Несколько времени Иоанн смотрел ему вслед, долго слова юродивого занимали все его мысли; но он подъехал уже к дому тысяцкого…
– Шах и мат! – раздался в светлице голос, когда Иоанн вошел в нее. – Ба, ба, ба, племянник! Ты ли это? – повторил опять тот же голос, и человек пожилых лет, плотный, краснощекий, с черною окладистою бородою, встал из-за стола и бросился обнимать Иоанна. – Лишь только я выиграл игру да успел закричать шах и мат, а ты и в двери: две радости в одно время – люблю за обычай! Ну, здоров ли отец твой? – так говорил тысяцкий, удушая племянника в своих полновесных объятиях. Иоанн только тут заметил высокого сухощавого старика, в синем суконном кафтане особенного покроя, который играл с тысяцким в шахматы – это был Замятня, богатый гость московский; старик ему поклонился; Иоанн отвечал тем же.

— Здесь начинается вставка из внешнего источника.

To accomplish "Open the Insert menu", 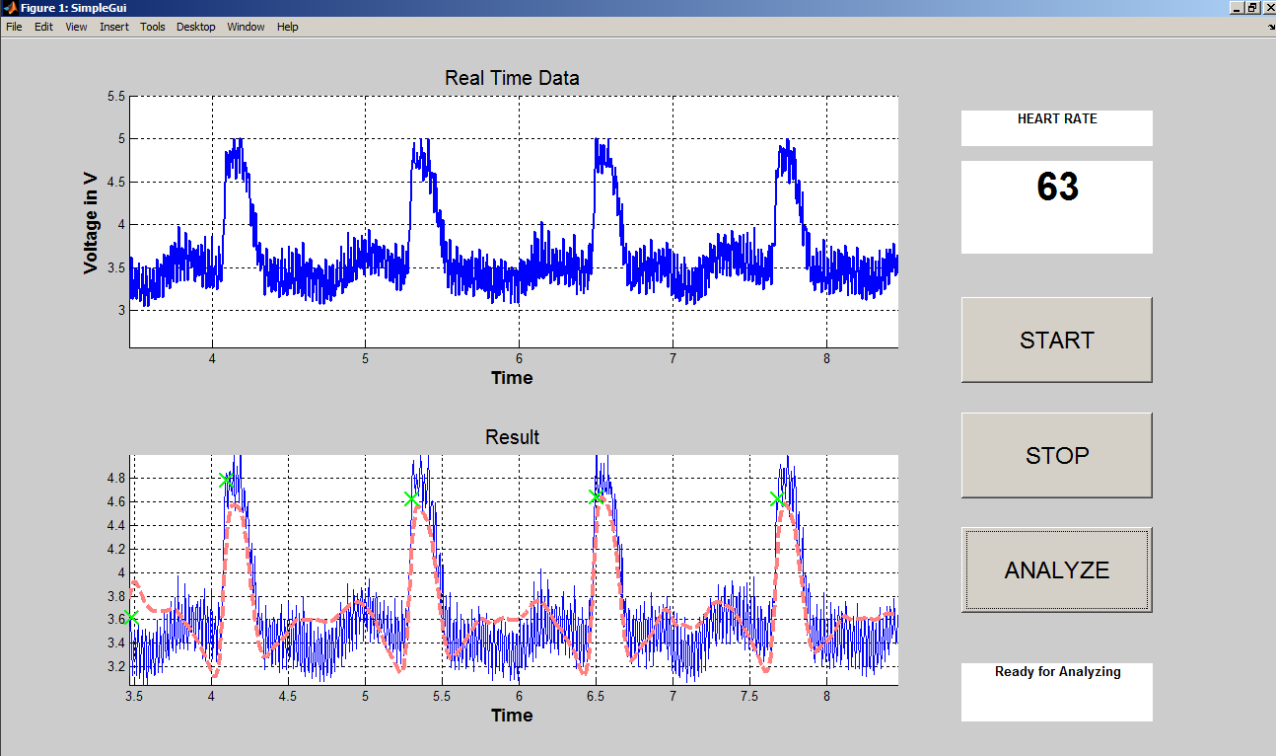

– Неужели это, государь ты мой милостивый, – сказал Замятня, расставляя шашки и обращаясь к тысяцкому, – неужели это твой племянник, которого я на руках нашивал?
– Да, это он, – отвечал дядя Иоанна с самодовольною улыбкою, – что, каков молодец? кровь с молоком – люблю за обычай.
– ЧтÓ и говорить, государь ты мой милостивый, старый старается, а молодой растет! – Они снова принялись за игру… несколько времени продолжалось молчание, прерываемое только стуком шашек.
– Что же, господин Замятня, продолжай свой рассказ! – начал наконец тысяцкий. – Не бойся, здесь лишних нет никого, copy из светлицы вынести некому. Ох вы, москвичи, москвичи! Даром слова не пророните – люблю за обычай.
– Государь ты мой милостивый! – отвечал старик с лукавою улыбкою. – Лишняя осторожность не вредит, а долгий язык – до добра не доводит.
– Ну да ведь племянник-то не пойдет на тебя в донос; эк заломался! Да постой, я знаю, чем развязать тебе язык! – Тысяцкий, подошедши к поставцу, вынул оттуда флягу с романеей и, наливши напитка в серебряную чарку, подал ее старику, который, выпивши, в самом деле стал разговорчивее. Так часто и предки наши, при всей своей патриархальной важности, были болтливы после беседы с чаркою.
– Ну вот видишь ли, государь ты мой милостивый, – начал Замятня, утирая красным платком седые усы, на которых повисли капли фиолетовой влаги: у меня в Москве есть кое-кто из бояр, большие благодетели, не гнушаются моим хлебом-солью, и они-то мне, за доброю чаркой
– Ну как не знать, знаю! – проговорил с гордостью тысяцкий.
– Так, государь ты мой милостивый, да уж верно не знаешь, что тут была еще другая причина?
– Как так? – спросил тысяцкий с удивлением.
– А вот как, государь ты мой милостивый! В тайной беседе послы сказали государю Ивану Васильевичу, что король Сигизмунд дряхл, чуть ли скоро не отправится на тот свет; что-де, государь ты мой милостивый, после его не останется наследников и вельможи хотят предложить венец королевский ему, как государю славянского племени, христианину и владыке сильному!
– Ну, что же государь?
– Царь-батюшка нисколько не обрадовался и отвечал: милосердием Божиим и молитвами прародителей, Россия велика. На что мне Литва и Польша? Когда же вы имеете сию мысль, то вам не должно раздражать нас затруднениями в святом деле покоя христианского[13]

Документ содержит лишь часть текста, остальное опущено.